Kebakaran yang terjadi sekitar pukul 08.41 WITA tersebut menimpa rumah milik Ibu Antung Maimunah. Bangunan semi permanen itu mengalami kerusakan sekitar 50 persen akibat kobaran api.
Menurut keterangan saksi, Ibu Lela, sekitar pukul 08.30 WITA ia melihat api sudah membesar dari dalam rumah. Ia kemudian berteriak meminta pertolongan warga sekitar. Warga pun segera berdatangan untuk membantu memadamkan api dengan peralatan seadanya serta mengevakuasi barang-barang berharga milik korban.
Babinsa Koramil 1002-02/Barabai Serma Sudarwanto yang berada di wilayah binaan turut bergerak cepat mendatangi lokasi kejadian dan membantu proses pemadaman bersama warga, relawan, serta petugas pemadam kebakaran.
Sekitar pukul 08.35 WITA, tim pemadam kebakaran bersama relawan tiba di lokasi dan langsung melakukan upaya pemadaman. Api sempat membesar sebelum akhirnya berhasil dikuasai sepenuhnya pada pukul 09.10 WITA oleh tim gabungan pemadam kebakaran, relawan, Babinsa, serta warga setempat.
Dugaan sementara, kebakaran disebabkan oleh korsleting listrik yang terjadi saat rumah dalam keadaan ditinggalkan oleh pemilik. Namun, penyebab pasti masih dalam penyelidikan pihak kepolisian.
Adapun upaya yang dilakukan di lapangan antara lain mendatangi tempat kejadian perkara (TKP), melokalisir area kebakaran, membantu proses pemadaman, mengatur arus lalu lintas guna kelancaran mobil pemadam, serta melaporkan kejadian kepada komando atas.
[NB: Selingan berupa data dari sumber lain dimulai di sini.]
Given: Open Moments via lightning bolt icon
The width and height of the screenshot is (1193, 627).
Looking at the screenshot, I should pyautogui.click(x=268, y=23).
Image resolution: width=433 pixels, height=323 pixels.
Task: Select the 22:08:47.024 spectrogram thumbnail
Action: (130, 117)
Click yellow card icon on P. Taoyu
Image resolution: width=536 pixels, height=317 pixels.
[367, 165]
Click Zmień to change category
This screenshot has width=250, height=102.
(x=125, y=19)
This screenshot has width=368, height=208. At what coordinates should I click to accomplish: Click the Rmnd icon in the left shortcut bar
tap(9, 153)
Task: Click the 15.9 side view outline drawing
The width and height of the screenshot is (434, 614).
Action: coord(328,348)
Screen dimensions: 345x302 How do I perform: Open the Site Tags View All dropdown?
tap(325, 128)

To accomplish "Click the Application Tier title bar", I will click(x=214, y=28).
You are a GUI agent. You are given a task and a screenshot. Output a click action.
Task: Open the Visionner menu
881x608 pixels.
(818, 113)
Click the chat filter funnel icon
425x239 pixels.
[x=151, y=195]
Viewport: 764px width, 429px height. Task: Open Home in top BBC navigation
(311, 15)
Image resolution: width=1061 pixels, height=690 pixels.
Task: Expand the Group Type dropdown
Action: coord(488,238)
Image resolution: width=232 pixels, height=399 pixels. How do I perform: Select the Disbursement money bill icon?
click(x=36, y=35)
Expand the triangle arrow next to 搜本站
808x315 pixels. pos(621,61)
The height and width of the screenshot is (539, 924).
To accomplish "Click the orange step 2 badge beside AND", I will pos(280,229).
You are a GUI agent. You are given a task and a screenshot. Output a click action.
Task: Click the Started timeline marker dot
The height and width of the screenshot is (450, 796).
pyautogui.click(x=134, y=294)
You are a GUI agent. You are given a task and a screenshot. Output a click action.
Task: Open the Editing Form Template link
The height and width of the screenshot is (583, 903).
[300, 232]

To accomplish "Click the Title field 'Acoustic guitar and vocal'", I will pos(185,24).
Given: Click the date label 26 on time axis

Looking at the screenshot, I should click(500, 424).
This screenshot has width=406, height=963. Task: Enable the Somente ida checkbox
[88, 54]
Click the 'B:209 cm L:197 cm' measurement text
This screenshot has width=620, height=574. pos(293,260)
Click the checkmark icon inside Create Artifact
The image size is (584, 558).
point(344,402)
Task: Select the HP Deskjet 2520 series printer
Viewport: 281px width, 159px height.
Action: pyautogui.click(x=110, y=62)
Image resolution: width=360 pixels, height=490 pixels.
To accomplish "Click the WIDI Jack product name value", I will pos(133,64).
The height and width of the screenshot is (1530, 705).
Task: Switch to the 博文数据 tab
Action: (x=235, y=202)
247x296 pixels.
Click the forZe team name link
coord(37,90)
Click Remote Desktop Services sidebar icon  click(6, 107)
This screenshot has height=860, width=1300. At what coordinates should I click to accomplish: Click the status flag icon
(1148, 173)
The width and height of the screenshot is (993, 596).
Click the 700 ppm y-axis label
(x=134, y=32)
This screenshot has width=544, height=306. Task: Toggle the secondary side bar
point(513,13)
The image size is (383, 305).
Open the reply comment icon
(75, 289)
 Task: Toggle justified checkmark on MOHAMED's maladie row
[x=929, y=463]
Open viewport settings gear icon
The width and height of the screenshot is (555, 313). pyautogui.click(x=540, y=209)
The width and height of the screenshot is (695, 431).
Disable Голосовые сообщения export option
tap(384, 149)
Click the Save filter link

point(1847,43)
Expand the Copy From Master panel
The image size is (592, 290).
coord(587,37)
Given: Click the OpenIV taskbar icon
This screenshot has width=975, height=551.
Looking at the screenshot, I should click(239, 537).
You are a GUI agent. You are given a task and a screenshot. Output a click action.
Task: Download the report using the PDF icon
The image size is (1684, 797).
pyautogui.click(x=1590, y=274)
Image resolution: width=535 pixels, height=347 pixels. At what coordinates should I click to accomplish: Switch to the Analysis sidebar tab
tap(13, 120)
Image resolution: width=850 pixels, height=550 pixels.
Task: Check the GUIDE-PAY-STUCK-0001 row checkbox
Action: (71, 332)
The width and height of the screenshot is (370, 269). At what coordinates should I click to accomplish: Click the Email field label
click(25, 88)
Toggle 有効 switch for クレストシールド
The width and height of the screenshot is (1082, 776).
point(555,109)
Tidak terdapat korban jiwa dalam peristiwa tersebut. Namun, kerugian materiil ditaksir mencapai sekitar Rp50 juta akibat satu unit rumah yang terbakar sebagian.
Kejadian ini menjadi pengingat bagi masyarakat untuk selalu meningkatkan kewaspadaan terhadap potensi kebakaran, khususnya dengan rutin memeriksa instalasi listrik, kompor, serta memastikan kondisi rumah dalam keadaan aman saat ditinggalkan.
Masyarakat juga diimbau untuk lebih berhati-hati dan segera mengganti instalasi listrik yang berpotensi menimbulkan korsleting guna mencegah kejadian serupa terulang kembali.(pen1002hst).